BRIEF
Each record is to be given again precisely as written.

Recorded data
##########

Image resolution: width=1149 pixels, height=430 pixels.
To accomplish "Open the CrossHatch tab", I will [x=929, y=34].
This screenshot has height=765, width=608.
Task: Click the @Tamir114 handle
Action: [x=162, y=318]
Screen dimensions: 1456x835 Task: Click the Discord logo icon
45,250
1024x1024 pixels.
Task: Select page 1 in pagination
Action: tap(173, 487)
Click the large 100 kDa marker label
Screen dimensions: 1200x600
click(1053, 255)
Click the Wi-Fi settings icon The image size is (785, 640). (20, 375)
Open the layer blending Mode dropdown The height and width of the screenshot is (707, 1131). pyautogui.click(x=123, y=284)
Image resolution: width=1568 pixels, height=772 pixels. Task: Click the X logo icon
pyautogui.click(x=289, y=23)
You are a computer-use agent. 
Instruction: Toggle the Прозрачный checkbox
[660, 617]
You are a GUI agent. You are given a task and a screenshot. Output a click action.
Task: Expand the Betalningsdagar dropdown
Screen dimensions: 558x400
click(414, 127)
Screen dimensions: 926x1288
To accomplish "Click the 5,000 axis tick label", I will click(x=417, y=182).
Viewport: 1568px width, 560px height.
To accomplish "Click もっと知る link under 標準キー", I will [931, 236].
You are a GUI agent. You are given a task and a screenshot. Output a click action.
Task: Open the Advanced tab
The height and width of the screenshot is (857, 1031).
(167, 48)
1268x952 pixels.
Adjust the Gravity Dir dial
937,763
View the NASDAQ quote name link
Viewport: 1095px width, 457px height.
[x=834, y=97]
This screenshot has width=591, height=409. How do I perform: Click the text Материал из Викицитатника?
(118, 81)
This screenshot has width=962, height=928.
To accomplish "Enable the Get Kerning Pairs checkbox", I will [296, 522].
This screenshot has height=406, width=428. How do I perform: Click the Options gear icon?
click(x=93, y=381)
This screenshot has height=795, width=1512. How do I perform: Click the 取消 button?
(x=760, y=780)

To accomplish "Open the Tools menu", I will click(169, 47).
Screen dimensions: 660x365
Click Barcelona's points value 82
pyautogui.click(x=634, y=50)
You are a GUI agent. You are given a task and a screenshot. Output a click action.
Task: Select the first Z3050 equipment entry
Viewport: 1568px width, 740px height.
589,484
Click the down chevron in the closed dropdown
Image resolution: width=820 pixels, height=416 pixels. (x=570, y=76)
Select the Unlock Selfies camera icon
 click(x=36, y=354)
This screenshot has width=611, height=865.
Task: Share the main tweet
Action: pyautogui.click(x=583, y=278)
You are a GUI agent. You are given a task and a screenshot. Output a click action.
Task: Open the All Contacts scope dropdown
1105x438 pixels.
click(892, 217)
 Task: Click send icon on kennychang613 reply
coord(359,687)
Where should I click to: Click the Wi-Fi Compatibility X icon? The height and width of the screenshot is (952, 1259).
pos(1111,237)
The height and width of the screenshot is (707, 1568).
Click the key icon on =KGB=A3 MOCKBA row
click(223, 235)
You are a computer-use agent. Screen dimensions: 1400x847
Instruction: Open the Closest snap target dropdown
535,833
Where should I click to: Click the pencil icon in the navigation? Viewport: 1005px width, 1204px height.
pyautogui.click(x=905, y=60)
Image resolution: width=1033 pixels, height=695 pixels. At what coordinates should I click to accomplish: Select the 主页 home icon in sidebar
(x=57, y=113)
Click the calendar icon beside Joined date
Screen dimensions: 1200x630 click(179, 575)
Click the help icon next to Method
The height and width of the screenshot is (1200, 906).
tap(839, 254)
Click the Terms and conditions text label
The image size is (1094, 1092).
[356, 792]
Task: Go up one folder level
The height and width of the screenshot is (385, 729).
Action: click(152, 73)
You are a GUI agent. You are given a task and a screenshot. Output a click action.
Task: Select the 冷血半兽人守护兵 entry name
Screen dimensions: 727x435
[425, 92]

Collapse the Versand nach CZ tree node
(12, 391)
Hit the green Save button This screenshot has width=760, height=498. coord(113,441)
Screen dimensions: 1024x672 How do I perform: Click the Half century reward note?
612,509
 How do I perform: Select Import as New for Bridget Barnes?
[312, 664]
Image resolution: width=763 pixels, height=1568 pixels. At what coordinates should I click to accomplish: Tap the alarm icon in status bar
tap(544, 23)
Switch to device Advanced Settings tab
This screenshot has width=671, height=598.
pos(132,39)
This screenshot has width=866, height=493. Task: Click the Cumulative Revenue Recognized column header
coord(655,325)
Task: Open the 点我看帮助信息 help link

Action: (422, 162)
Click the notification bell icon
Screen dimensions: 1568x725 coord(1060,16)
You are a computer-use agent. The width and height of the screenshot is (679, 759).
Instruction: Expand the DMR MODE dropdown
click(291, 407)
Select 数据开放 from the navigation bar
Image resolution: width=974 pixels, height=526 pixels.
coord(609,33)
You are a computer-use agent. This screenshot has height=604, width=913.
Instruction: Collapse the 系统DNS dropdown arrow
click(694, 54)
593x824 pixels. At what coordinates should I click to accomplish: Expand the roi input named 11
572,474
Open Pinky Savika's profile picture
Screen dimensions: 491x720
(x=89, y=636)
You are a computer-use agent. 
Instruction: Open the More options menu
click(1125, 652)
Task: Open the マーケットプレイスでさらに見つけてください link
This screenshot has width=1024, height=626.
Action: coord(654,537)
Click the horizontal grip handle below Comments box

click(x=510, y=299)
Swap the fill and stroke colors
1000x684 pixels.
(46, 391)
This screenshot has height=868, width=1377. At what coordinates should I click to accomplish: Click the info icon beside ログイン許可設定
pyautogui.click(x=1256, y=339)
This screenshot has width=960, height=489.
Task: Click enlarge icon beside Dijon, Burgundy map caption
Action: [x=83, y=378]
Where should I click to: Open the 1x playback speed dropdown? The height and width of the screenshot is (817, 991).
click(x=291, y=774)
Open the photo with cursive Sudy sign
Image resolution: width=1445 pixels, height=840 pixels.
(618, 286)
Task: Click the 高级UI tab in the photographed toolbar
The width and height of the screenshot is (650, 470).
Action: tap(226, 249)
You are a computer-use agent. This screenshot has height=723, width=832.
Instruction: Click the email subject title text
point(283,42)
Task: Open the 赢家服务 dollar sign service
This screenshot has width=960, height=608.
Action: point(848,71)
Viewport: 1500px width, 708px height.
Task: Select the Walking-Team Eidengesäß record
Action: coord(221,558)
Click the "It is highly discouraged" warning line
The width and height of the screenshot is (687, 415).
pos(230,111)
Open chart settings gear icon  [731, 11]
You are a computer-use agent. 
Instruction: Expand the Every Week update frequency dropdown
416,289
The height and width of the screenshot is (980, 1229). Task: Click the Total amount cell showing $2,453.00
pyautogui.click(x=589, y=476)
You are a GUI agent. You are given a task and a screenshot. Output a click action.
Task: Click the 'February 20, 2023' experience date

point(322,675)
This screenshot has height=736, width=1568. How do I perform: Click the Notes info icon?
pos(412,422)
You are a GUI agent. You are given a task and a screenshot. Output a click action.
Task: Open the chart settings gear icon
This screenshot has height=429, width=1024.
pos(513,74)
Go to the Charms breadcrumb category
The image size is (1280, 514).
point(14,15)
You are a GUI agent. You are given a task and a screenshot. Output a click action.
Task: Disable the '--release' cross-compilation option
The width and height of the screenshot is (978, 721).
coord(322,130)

##########

REPLY
Image resolution: width=1149 pixels, height=430 pixels.
To accomplish "Open the CrossHatch tab", I will [x=929, y=34].
This screenshot has height=765, width=608.
Task: Click the @Tamir114 handle
Action: [x=162, y=318]
Screen dimensions: 1456x835 Task: Click the Discord logo icon
45,250
1024x1024 pixels.
Task: Select page 1 in pagination
Action: tap(173, 487)
Click the large 100 kDa marker label
Screen dimensions: 1200x600
click(1053, 255)
Click the Wi-Fi settings icon The image size is (785, 640). (20, 375)
Open the layer blending Mode dropdown The height and width of the screenshot is (707, 1131). pyautogui.click(x=123, y=284)
Image resolution: width=1568 pixels, height=772 pixels. Task: Click the X logo icon
pyautogui.click(x=289, y=23)
You are a computer-use agent. 
Instruction: Toggle the Прозрачный checkbox
[660, 617]
You are a GUI agent. You are given a task and a screenshot. Output a click action.
Task: Expand the Betalningsdagar dropdown
Screen dimensions: 558x400
click(414, 127)
Screen dimensions: 926x1288
To accomplish "Click the 5,000 axis tick label", I will click(x=417, y=182).
Viewport: 1568px width, 560px height.
To accomplish "Click もっと知る link under 標準キー", I will [931, 236].
You are a GUI agent. You are given a task and a screenshot. Output a click action.
Task: Open the Advanced tab
The height and width of the screenshot is (857, 1031).
(167, 48)
1268x952 pixels.
Adjust the Gravity Dir dial
937,763
View the NASDAQ quote name link
Viewport: 1095px width, 457px height.
[x=834, y=97]
This screenshot has width=591, height=409. How do I perform: Click the text Материал из Викицитатника?
(118, 81)
This screenshot has width=962, height=928.
To accomplish "Enable the Get Kerning Pairs checkbox", I will [296, 522].
This screenshot has height=406, width=428. How do I perform: Click the Options gear icon?
click(x=93, y=381)
This screenshot has height=795, width=1512. How do I perform: Click the 取消 button?
(x=760, y=780)

To accomplish "Open the Tools menu", I will click(169, 47).
Screen dimensions: 660x365
Click Barcelona's points value 82
pyautogui.click(x=634, y=50)
You are a GUI agent. You are given a task and a screenshot. Output a click action.
Task: Select the first Z3050 equipment entry
Viewport: 1568px width, 740px height.
589,484
Click the down chevron in the closed dropdown
Image resolution: width=820 pixels, height=416 pixels. (x=570, y=76)
Select the Unlock Selfies camera icon
 click(x=36, y=354)
This screenshot has width=611, height=865.
Task: Share the main tweet
Action: pyautogui.click(x=583, y=278)
You are a GUI agent. You are given a task and a screenshot. Output a click action.
Task: Open the All Contacts scope dropdown
1105x438 pixels.
click(892, 217)
 Task: Click send icon on kennychang613 reply
coord(359,687)
Where should I click to: Click the Wi-Fi Compatibility X icon? The height and width of the screenshot is (952, 1259).
pos(1111,237)
The height and width of the screenshot is (707, 1568).
Click the key icon on =KGB=A3 MOCKBA row
click(223, 235)
You are a computer-use agent. Screen dimensions: 1400x847
Instruction: Open the Closest snap target dropdown
535,833
Where should I click to: Click the pencil icon in the navigation? Viewport: 1005px width, 1204px height.
pyautogui.click(x=905, y=60)
Image resolution: width=1033 pixels, height=695 pixels. At what coordinates should I click to accomplish: Select the 主页 home icon in sidebar
(x=57, y=113)
Click the calendar icon beside Joined date
Screen dimensions: 1200x630 click(179, 575)
Click the help icon next to Method
The height and width of the screenshot is (1200, 906).
tap(839, 254)
Click the Terms and conditions text label
The image size is (1094, 1092).
[356, 792]
Task: Go up one folder level
The height and width of the screenshot is (385, 729).
Action: click(152, 73)
You are a GUI agent. You are given a task and a screenshot. Output a click action.
Task: Select the 冷血半兽人守护兵 entry name
Screen dimensions: 727x435
[425, 92]

Collapse the Versand nach CZ tree node
(12, 391)
Hit the green Save button This screenshot has width=760, height=498. coord(113,441)
Screen dimensions: 1024x672 How do I perform: Click the Half century reward note?
612,509
 How do I perform: Select Import as New for Bridget Barnes?
[312, 664]
Image resolution: width=763 pixels, height=1568 pixels. At what coordinates should I click to accomplish: Tap the alarm icon in status bar
tap(544, 23)
Switch to device Advanced Settings tab
This screenshot has width=671, height=598.
pos(132,39)
This screenshot has width=866, height=493. Task: Click the Cumulative Revenue Recognized column header
coord(655,325)
Task: Open the 点我看帮助信息 help link

Action: (422, 162)
Click the notification bell icon
Screen dimensions: 1568x725 coord(1060,16)
You are a computer-use agent. The width and height of the screenshot is (679, 759).
Instruction: Expand the DMR MODE dropdown
click(291, 407)
Select 数据开放 from the navigation bar
Image resolution: width=974 pixels, height=526 pixels.
coord(609,33)
You are a computer-use agent. This screenshot has height=604, width=913.
Instruction: Collapse the 系统DNS dropdown arrow
click(694, 54)
593x824 pixels. At what coordinates should I click to accomplish: Expand the roi input named 11
572,474
Open Pinky Savika's profile picture
Screen dimensions: 491x720
(x=89, y=636)
You are a computer-use agent. 
Instruction: Open the More options menu
click(1125, 652)
Task: Open the マーケットプレイスでさらに見つけてください link
This screenshot has width=1024, height=626.
Action: coord(654,537)
Click the horizontal grip handle below Comments box

click(x=510, y=299)
Swap the fill and stroke colors
1000x684 pixels.
(46, 391)
This screenshot has height=868, width=1377. At what coordinates should I click to accomplish: Click the info icon beside ログイン許可設定
pyautogui.click(x=1256, y=339)
This screenshot has width=960, height=489.
Task: Click enlarge icon beside Dijon, Burgundy map caption
Action: [x=83, y=378]
Where should I click to: Open the 1x playback speed dropdown? The height and width of the screenshot is (817, 991).
click(x=291, y=774)
Open the photo with cursive Sudy sign
Image resolution: width=1445 pixels, height=840 pixels.
(618, 286)
Task: Click the 高级UI tab in the photographed toolbar
The width and height of the screenshot is (650, 470).
Action: tap(226, 249)
You are a computer-use agent. This screenshot has height=723, width=832.
Instruction: Click the email subject title text
point(283,42)
Task: Open the 赢家服务 dollar sign service
This screenshot has width=960, height=608.
Action: point(848,71)
Viewport: 1500px width, 708px height.
Task: Select the Walking-Team Eidengesäß record
Action: coord(221,558)
Click the "It is highly discouraged" warning line
The width and height of the screenshot is (687, 415).
pos(230,111)
Open chart settings gear icon  [731, 11]
You are a computer-use agent. 
Instruction: Expand the Every Week update frequency dropdown
416,289
The height and width of the screenshot is (980, 1229). Task: Click the Total amount cell showing $2,453.00
pyautogui.click(x=589, y=476)
You are a GUI agent. You are given a task and a screenshot. Output a click action.
Task: Click the 'February 20, 2023' experience date

point(322,675)
This screenshot has height=736, width=1568. How do I perform: Click the Notes info icon?
pos(412,422)
You are a GUI agent. You are given a task and a screenshot. Output a click action.
Task: Open the chart settings gear icon
This screenshot has height=429, width=1024.
pos(513,74)
Go to the Charms breadcrumb category
The image size is (1280, 514).
point(14,15)
You are a GUI agent. You are given a task and a screenshot. Output a click action.
Task: Disable the '--release' cross-compilation option
The width and height of the screenshot is (978, 721).
coord(322,130)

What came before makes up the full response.